Abstract
Copper-based antimicrobial compounds are widely used to control plant bacterial pathogens. Pathogens have adapted in response to this selective pressure. Xanthomonas citri pv. citri, a major citrus pathogen causing Asiatic citrus canker, was first reported to carry plasmid-encoded copper resistance in Argentina. This phenotype was conferred by the copLAB gene system. The emergence of resistant strains has since been reported in Réunion and Martinique. Using microsatellite-based genotyping and copLAB PCR, we demonstrated that the genetic structure of the copper-resistant strains from these three regions was made up of two distant clusters and varied for the detection of copLAB amplicons. In order to investigate this pattern more closely, we sequenced six copper-resistant X.citri pv.citri strains from Argentina, Martinique and Réunion, together with reference copper-resistant Xanthomonas and Stenotrophomonas strains using long-read sequencing technology. Genes involved in copper resistance were found to be strain dependent with the novel identification in X.citri pv.citri of copABCD and a cus heavy metal efflux resistance-nodulation-division system. The genes providing the adaptive trait were part of a mobile genetic element similar to Tn3-like transposons and included in a conjugative plasmid. This indicates the system's great versatility. The mining of all available bacterial genomes suggested that, within the bacterial community, the spread of copper resistance associated with mobile elements and their plasmid environments was primarily restricted to the Xanthomonadaceae family.
Highlights
The dynamics of genome evolution differ considerably across the bacterial diversity spectrum
By combining population genetics based on microsatellite and minisatellite markers, comparative genomics and network analysis, we address the following questions: how do copper-resistant strains from the three outbreaks relate to each other?
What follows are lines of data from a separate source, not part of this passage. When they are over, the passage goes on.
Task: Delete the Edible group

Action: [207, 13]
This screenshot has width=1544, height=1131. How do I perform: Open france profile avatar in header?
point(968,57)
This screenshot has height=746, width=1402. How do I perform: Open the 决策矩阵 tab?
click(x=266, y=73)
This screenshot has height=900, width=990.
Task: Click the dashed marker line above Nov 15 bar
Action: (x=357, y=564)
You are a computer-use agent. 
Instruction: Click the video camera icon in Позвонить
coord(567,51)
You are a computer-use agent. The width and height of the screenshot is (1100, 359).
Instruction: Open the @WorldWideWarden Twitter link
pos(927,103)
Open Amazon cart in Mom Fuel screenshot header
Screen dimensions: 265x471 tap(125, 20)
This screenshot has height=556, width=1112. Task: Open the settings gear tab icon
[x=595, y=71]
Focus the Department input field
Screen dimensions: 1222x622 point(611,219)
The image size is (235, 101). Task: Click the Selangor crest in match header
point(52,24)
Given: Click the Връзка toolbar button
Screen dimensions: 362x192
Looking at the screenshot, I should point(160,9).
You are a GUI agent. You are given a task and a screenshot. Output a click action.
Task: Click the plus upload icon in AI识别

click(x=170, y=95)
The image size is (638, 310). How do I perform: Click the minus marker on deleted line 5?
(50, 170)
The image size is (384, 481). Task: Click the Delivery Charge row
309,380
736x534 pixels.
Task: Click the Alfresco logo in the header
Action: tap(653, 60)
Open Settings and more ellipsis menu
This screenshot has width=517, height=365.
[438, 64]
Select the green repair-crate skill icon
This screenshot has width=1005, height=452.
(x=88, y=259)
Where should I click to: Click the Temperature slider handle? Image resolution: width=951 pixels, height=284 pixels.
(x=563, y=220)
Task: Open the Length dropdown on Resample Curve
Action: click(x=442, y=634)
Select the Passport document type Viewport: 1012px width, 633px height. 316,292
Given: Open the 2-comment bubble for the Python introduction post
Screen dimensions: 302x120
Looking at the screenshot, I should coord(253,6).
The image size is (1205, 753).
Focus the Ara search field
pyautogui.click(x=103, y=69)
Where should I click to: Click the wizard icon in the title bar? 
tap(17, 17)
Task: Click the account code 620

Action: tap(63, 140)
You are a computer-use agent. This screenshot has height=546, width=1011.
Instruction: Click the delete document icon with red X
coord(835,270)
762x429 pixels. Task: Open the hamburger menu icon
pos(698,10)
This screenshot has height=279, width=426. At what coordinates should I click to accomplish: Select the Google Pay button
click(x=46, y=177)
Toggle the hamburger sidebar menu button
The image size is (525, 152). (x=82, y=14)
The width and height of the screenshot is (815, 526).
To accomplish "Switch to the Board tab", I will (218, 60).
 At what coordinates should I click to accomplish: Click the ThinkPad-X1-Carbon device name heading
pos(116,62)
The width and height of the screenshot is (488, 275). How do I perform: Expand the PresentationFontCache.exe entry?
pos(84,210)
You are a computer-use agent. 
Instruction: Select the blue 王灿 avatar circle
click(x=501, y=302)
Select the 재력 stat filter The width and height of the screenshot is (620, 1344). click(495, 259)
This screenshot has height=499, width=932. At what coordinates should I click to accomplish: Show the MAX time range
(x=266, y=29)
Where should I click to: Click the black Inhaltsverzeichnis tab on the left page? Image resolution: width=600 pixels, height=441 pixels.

Are the genes responsible for copper resistance similar for the different outbreaks of X. citri pv. citri? What is the genomic environment of these genes and how does it vary within pathovar citri and among xanthomonads? We discuss the evolutionary implications of our findings and propose future lines of research to increase our understanding of how adaptive genes spread in bacterial communities
We provide a comparative genomic analysis of plasmids associated with CuR in several Xanthomonas species, including X. citri pv. citri
Summary
The dynamics of genome evolution differ considerably across the bacterial diversity spectrum. The presence of assisted or autonomous mobility genetic elements determines the plasmids’ ability to be mobilizable or conjugative (Smillie et al 2010) Due to their relative stability in the plasmid genome, backbone genes may show traces of adaptation to bacterial hosts (Norberg et al 2011). Accessory genes are often located on mobile genetic elements themselves, either transposons (Haines et al 2007; Trefault et al 2004) or integrons (Tennstedt et al 2005), defining hot spots of insertions within the plasmid genome These elements are generally autonomous and can be transferred between genera, families and even kingdoms (Heinemann & Sprague 1989). It is obvious that in genetically monomorphic pathogens as in others, in order to further our understanding of bacterial adaptation and ecology, we need to understand plasmid evolutionary dynamics, i.e. deciphering the genomic structure of plasmids and the mechanisms involved in plasmid spread among bacteria. While several studies have already documented the history of specific accessory genes (Perry & Wright 2013), very few studies have documented the evolution of the whole plasmid genome for a given ecological function (but see Norberg et al (2011) for a study of the backbone genome of IncP-1 plasmid family)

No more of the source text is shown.